Records for pointing to text and elements:

━━━━━━━━━━━━━━━━━━━━━━━━━━━━━━

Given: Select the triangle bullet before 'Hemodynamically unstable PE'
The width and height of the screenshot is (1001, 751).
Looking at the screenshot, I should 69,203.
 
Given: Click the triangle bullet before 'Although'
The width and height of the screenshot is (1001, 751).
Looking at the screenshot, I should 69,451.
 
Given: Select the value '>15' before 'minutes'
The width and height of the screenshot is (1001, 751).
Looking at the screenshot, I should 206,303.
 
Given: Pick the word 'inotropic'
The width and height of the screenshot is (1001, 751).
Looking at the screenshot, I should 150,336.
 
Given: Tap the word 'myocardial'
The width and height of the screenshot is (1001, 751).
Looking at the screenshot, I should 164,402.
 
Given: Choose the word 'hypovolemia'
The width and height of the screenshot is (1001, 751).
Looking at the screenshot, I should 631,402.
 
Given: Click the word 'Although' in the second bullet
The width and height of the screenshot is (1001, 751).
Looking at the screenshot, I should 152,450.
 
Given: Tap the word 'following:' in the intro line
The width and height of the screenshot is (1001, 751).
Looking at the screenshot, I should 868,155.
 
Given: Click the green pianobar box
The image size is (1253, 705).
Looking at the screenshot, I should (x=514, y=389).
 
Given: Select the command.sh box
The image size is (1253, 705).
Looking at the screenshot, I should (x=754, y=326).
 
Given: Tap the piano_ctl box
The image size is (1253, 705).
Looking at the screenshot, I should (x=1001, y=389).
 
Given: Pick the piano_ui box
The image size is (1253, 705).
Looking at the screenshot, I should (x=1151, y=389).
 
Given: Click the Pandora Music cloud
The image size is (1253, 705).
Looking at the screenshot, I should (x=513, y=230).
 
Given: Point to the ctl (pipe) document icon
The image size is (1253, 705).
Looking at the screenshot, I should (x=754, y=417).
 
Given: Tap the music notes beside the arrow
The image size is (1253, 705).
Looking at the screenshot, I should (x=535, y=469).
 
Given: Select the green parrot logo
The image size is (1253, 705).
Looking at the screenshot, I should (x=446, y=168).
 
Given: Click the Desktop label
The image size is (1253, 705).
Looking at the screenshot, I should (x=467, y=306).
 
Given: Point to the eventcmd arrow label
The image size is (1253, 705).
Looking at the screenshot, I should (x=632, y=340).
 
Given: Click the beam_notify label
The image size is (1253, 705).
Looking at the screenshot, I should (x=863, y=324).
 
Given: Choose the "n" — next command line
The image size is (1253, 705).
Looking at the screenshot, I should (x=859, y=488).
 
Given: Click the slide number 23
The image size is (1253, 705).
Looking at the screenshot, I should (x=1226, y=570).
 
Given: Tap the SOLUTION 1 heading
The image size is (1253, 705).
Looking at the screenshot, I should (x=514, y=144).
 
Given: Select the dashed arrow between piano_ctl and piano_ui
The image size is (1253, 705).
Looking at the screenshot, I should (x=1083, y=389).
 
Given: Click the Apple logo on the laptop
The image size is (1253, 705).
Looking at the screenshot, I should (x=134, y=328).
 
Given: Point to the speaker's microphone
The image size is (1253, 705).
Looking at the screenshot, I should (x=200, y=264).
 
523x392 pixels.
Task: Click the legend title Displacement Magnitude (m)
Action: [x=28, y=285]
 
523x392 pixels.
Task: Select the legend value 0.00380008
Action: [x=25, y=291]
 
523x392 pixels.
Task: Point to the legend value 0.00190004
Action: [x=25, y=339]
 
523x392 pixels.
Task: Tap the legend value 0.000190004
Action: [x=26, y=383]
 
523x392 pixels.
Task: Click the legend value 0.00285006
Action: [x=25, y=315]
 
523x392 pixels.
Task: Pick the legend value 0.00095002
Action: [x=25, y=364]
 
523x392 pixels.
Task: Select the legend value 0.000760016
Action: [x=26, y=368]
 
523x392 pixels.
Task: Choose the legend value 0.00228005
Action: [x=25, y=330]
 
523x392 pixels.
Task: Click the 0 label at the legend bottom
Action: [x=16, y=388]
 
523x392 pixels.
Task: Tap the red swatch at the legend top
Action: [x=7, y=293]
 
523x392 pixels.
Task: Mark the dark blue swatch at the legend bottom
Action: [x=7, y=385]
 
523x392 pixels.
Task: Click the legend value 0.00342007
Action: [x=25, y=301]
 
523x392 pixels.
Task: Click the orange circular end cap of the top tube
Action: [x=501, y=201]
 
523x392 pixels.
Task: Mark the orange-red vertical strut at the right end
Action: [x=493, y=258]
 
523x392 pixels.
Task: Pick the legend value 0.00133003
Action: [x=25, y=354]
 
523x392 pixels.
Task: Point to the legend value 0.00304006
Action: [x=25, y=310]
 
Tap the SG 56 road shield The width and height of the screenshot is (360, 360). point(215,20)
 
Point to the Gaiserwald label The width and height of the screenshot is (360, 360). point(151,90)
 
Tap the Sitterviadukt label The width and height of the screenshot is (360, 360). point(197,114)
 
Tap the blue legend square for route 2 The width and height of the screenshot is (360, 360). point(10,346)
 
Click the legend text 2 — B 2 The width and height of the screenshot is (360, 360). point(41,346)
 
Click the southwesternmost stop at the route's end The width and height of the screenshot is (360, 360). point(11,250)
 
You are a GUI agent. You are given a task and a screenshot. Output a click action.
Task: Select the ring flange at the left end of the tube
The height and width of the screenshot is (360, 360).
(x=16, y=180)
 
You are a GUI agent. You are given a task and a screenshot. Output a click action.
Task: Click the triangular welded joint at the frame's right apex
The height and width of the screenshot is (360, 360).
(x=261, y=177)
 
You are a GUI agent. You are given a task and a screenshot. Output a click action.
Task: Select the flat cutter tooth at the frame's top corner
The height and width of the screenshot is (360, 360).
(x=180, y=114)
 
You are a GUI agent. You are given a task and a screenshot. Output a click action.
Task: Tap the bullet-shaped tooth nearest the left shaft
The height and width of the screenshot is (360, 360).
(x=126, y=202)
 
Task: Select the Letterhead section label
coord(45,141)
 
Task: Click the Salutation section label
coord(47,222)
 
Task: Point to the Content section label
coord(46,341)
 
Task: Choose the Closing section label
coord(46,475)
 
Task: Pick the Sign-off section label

━━━━━━━━━━━━━━━━━━━━━━━━━━━━━━

■ **Task prompt**
Count how many lines above contain the string "tooth", with case counting, and give only the number.

■ **Written solution**
2